## LoRA -- Low-Rank Adaptation

Ref: https://iaee.substack.com/p/lora-intuitively-and-exhaustively-explained-e944a6bff46b

### Fine-tuning?

- process of tailoring a machine learning model to a specific application, which can be vital in achieving consistent and high quality performance
- LoRA is a method of fine-tuning

### What, and Why, is Fine Tuning?

![img](https://substackcdn.com/image/fetch/w_1456,c_limit,f_webp,q_auto:good,fl_progressive:steep/https%3A%2F%2Fsubstack-post-media.s3.amazonaws.com%2Fpublic%2Fimages%2Fc1131461-209a-4d88-a297-cf840ccbe2dd_800x166.png)

- As the state of the art of machine learning has evolved, expectations of model performance have increased; requiring more complex machine learning approaches to match the demand for heightened performance. In the earlier days of machine learning it was feasible to build a model and train it in a single pass.

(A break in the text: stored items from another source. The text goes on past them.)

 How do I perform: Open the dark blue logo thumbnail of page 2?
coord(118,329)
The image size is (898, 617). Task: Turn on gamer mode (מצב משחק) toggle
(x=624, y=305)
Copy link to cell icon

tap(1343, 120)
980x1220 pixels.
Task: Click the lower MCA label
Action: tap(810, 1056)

- This is still a popular strategy for simple problems, but for more complex problems it can be useful to think of training as two parts; “pre-training” then “fine tuning”. 

- The general idea is to do an initial training pass on a bulk dataset and to then refine the model on a tailored dataset.

![img](https://substackcdn.com/image/fetch/w_1456,c_limit,f_webp,q_auto:good,fl_progressive:steep/https%3A%2F%2Fsubstack-post-media.s3.amazonaws.com%2Fpublic%2Fimages%2F865d7d46-c49e-4872-9b91-f378d611da71_800x337.png)

- This “pre-training” then “fine tuning” strategy can allow practioners to leverage multiple forms of data and use large pre-trained models for specific tasks. As a result, pre-training then fine tuning is a common and incredibly powerful paradigm. It comes with a few difficulties, though

### Difficulties with Fine Tuning

- The most basic form of fine tuning is to use the same exact process you used to pre-train a model to then fine tune that model on new data. You might train a model on a huge corpus of general text data, for instance, then fine tune that model using the same training strategy on a more specific dataset.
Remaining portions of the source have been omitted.